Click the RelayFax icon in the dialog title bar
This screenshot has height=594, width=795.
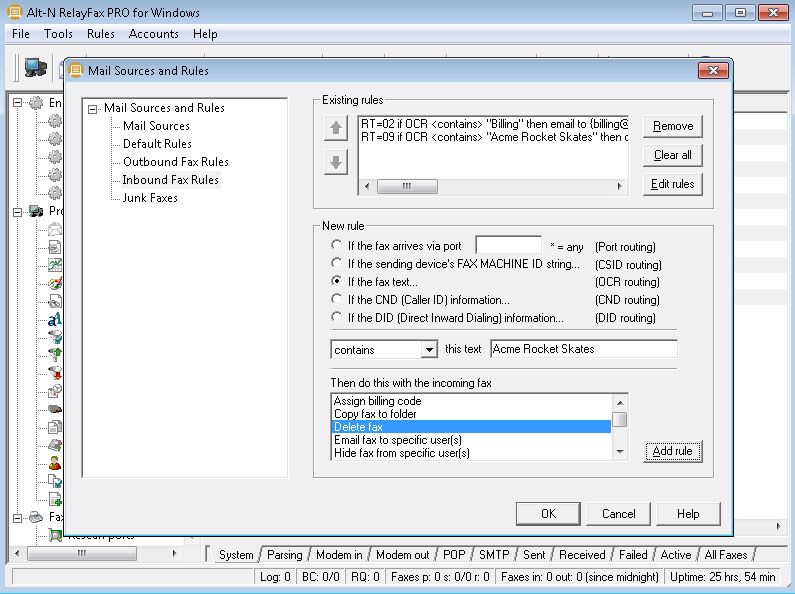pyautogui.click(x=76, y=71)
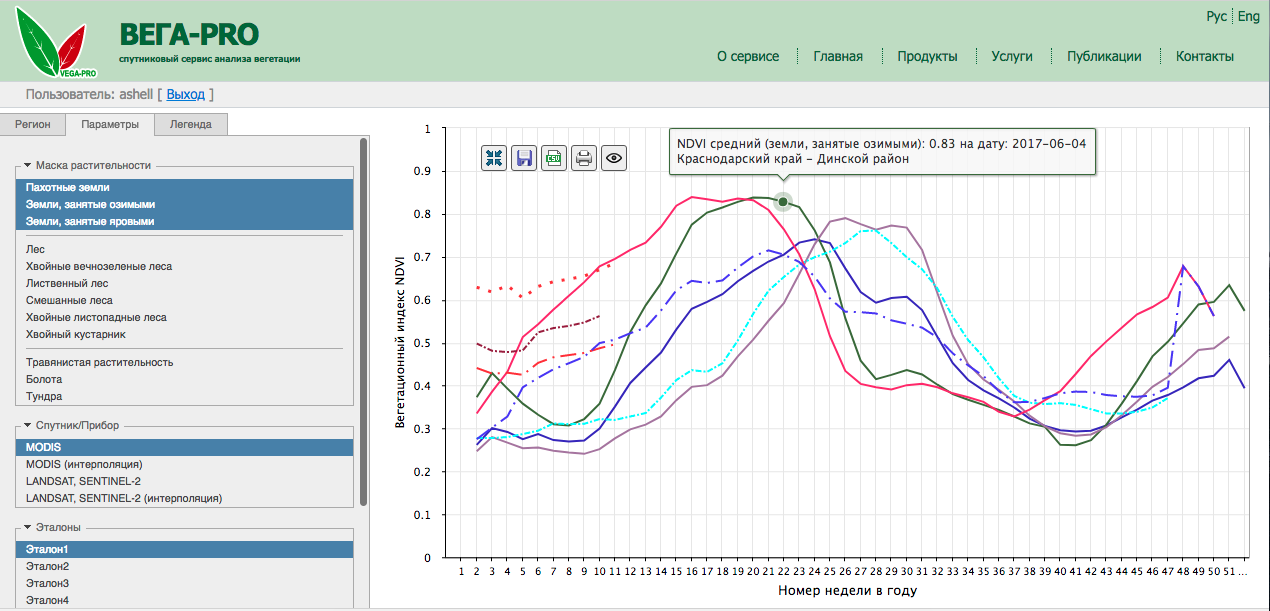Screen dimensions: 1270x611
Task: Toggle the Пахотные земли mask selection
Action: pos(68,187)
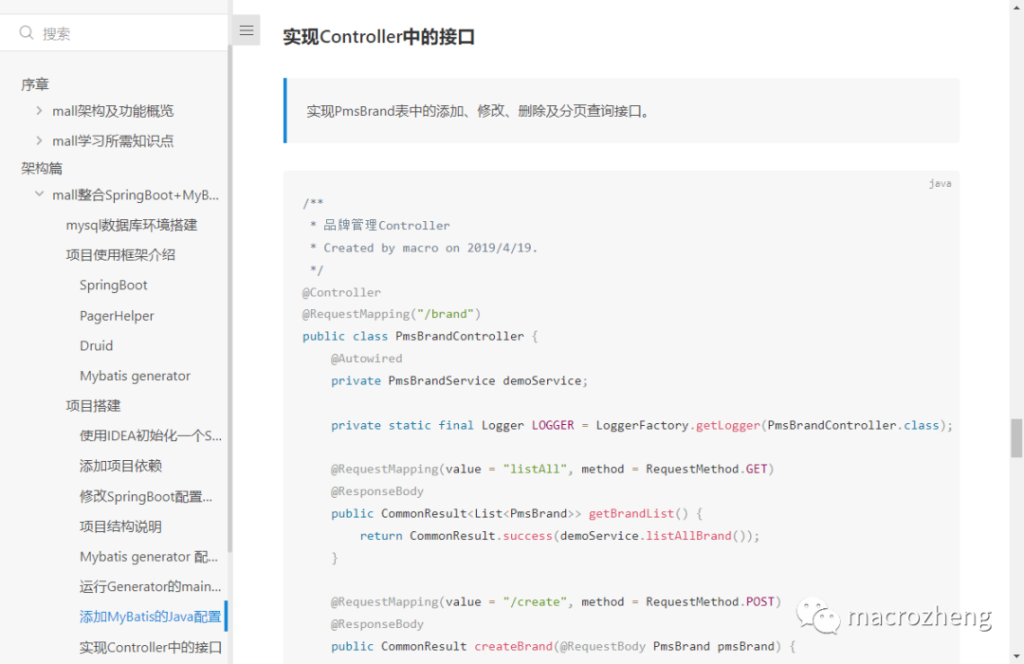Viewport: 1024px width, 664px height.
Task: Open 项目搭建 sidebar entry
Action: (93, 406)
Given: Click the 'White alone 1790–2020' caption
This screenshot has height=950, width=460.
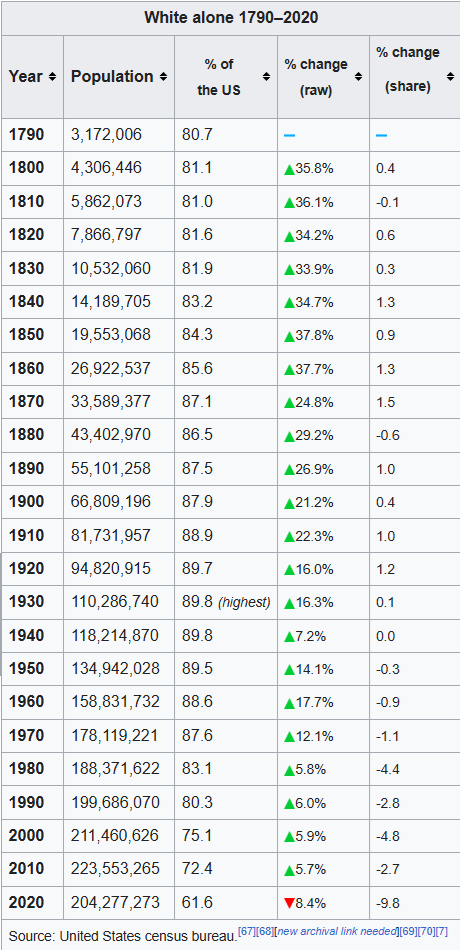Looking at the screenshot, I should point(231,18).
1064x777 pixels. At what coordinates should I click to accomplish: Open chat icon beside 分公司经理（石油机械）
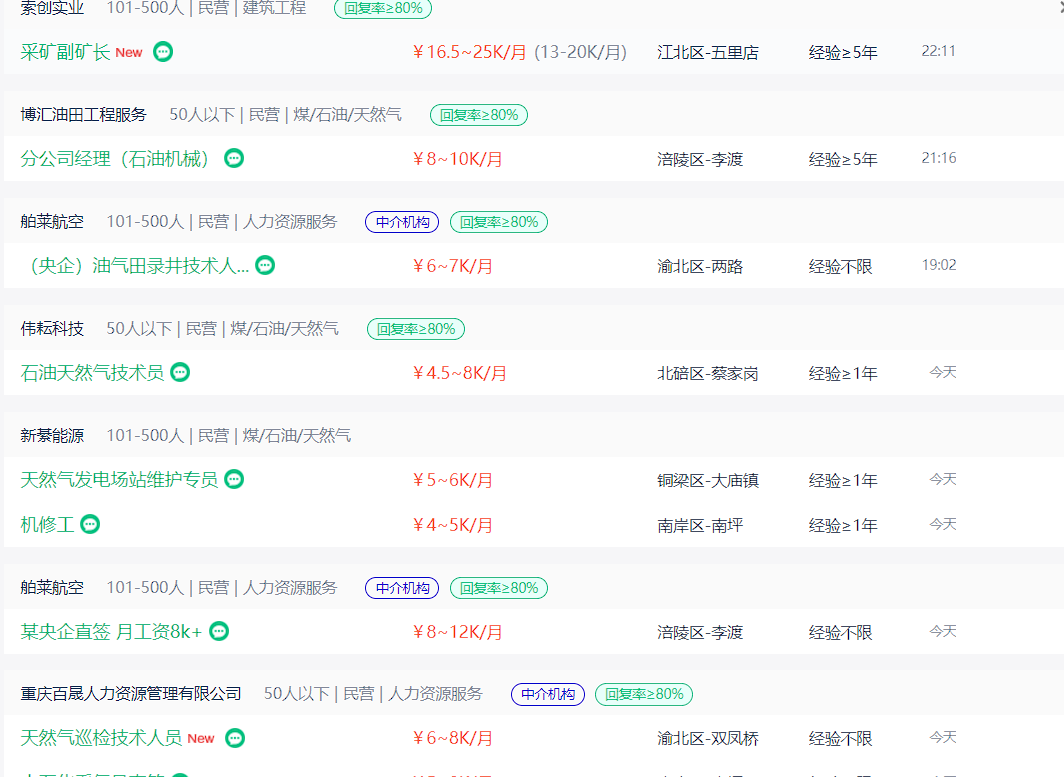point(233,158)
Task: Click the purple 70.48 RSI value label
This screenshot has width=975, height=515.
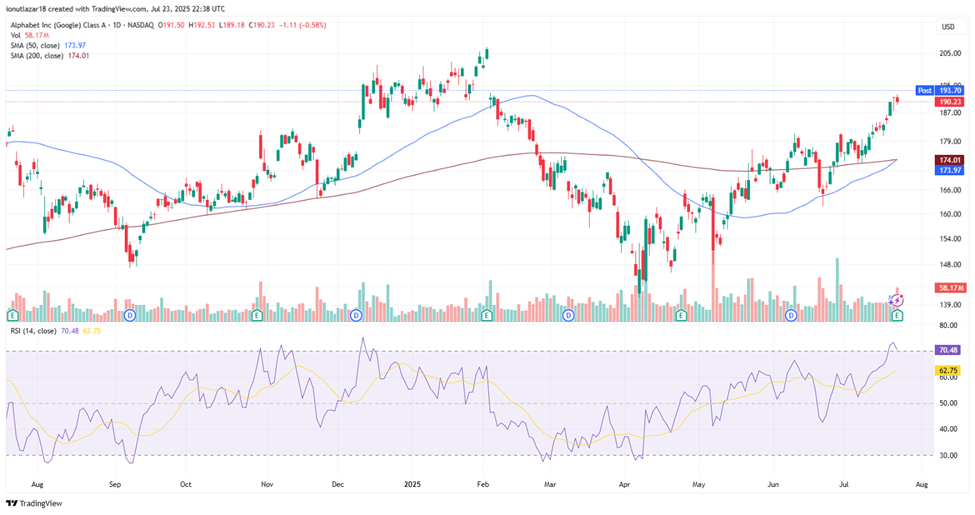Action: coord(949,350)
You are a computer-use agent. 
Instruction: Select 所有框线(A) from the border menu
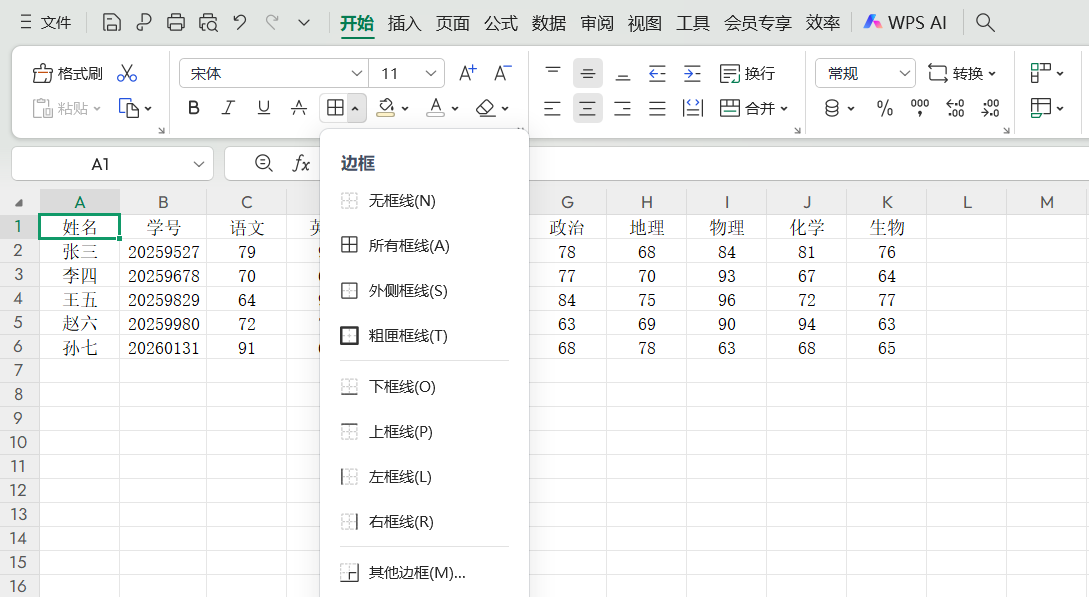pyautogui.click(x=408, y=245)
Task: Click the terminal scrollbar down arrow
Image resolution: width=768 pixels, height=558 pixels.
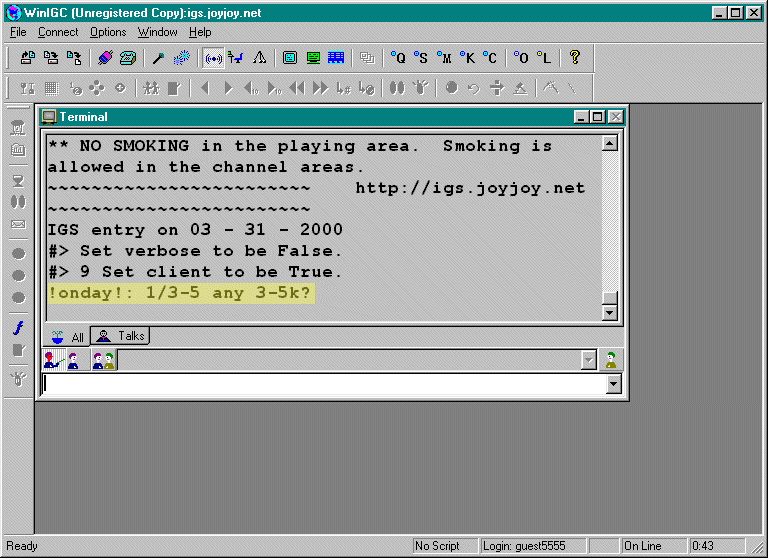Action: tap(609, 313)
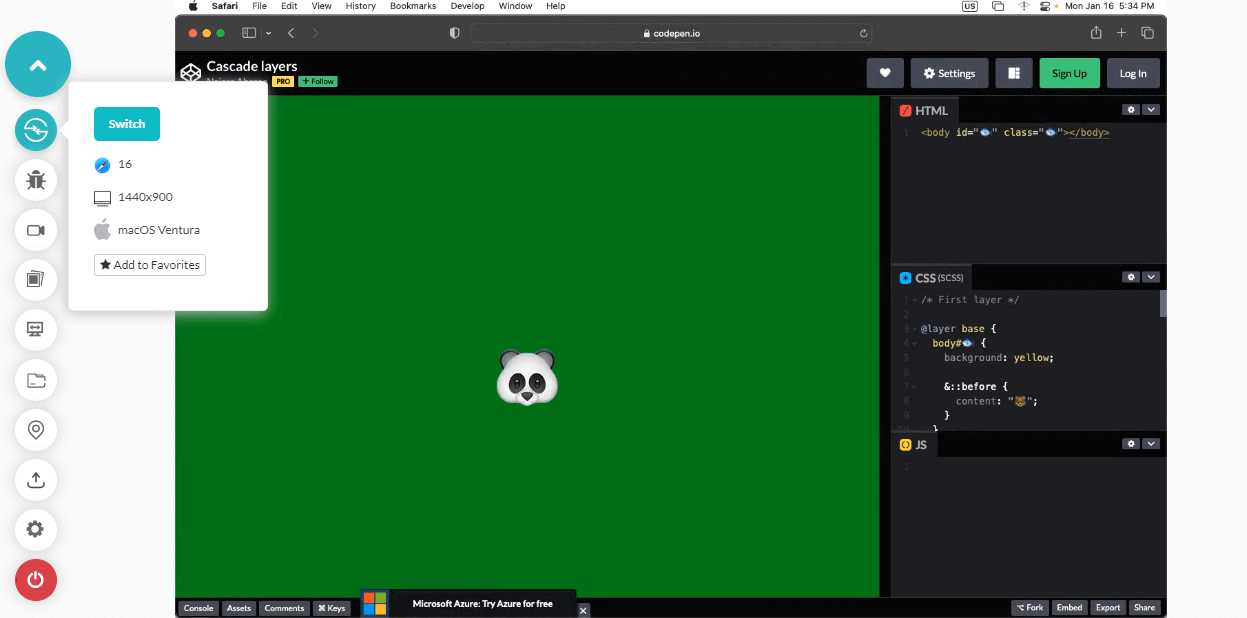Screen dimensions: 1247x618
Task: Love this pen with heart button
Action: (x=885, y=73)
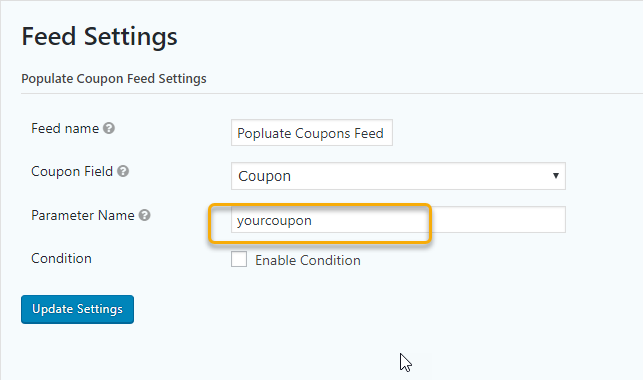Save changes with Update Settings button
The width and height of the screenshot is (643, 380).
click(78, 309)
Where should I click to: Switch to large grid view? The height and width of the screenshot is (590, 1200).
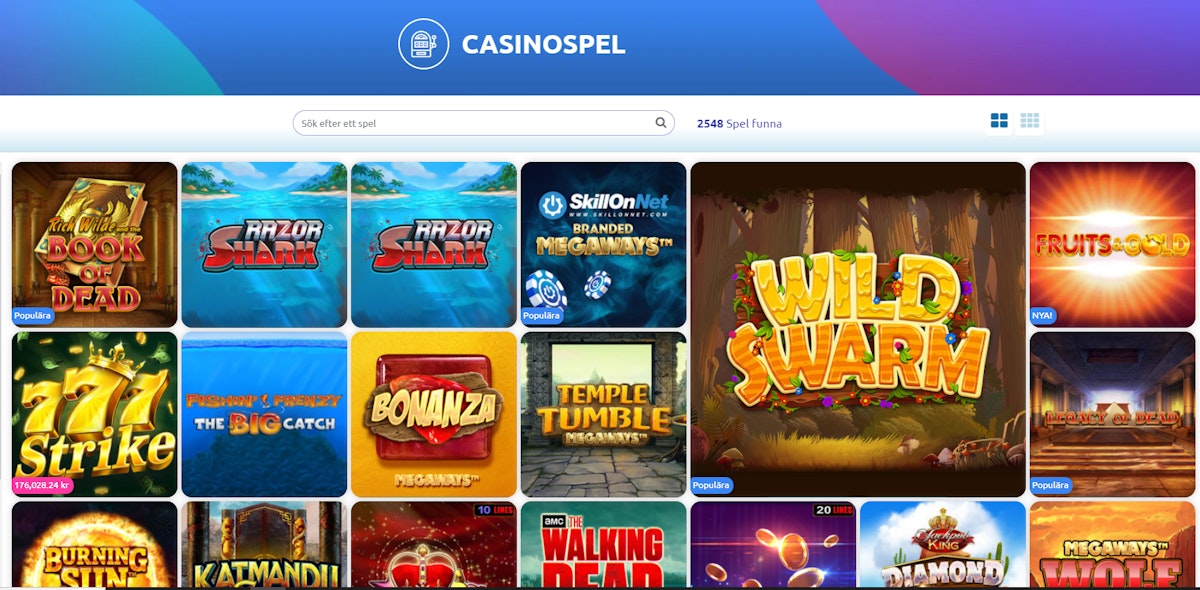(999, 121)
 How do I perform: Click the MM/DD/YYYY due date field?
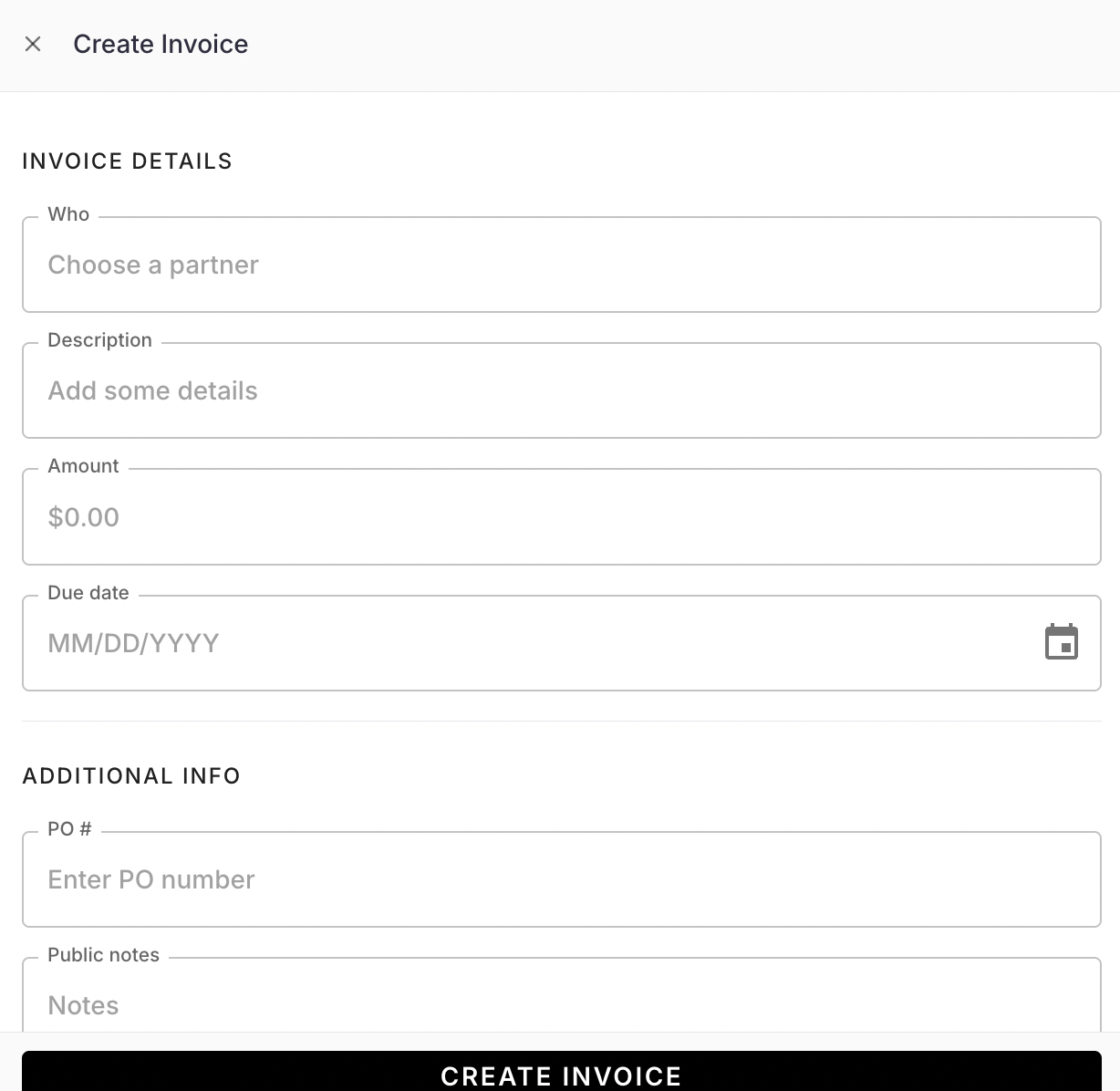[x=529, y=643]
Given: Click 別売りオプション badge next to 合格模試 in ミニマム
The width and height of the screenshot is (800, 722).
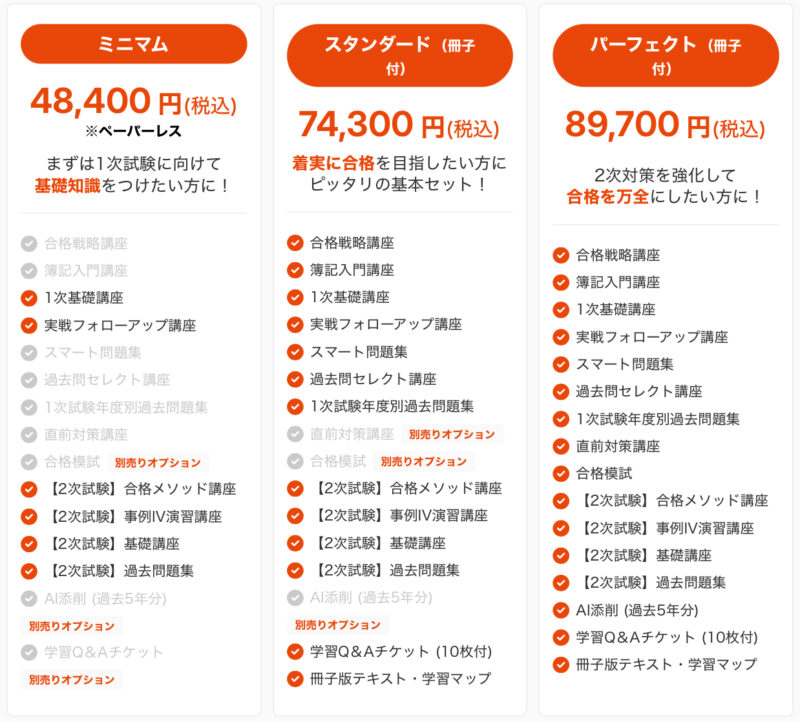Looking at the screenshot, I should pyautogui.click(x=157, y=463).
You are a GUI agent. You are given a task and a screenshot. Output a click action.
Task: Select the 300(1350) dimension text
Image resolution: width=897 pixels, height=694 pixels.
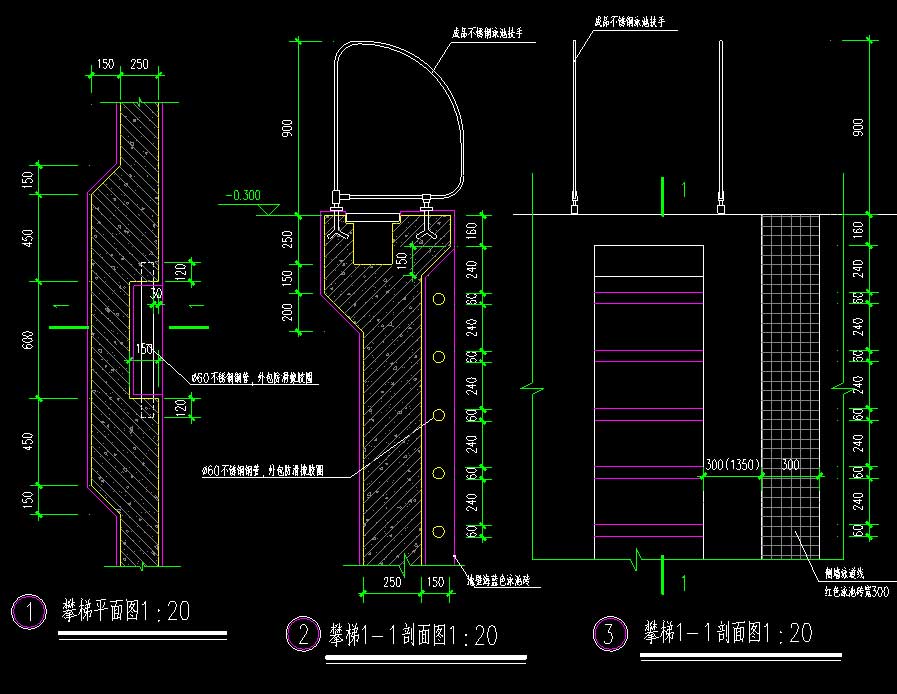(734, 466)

- [WHAT NEEDS TO BE DONE] Count how many lines in the data contain the word "agent", giving the number without comment.

- [WRITTEN RESPONSE] 2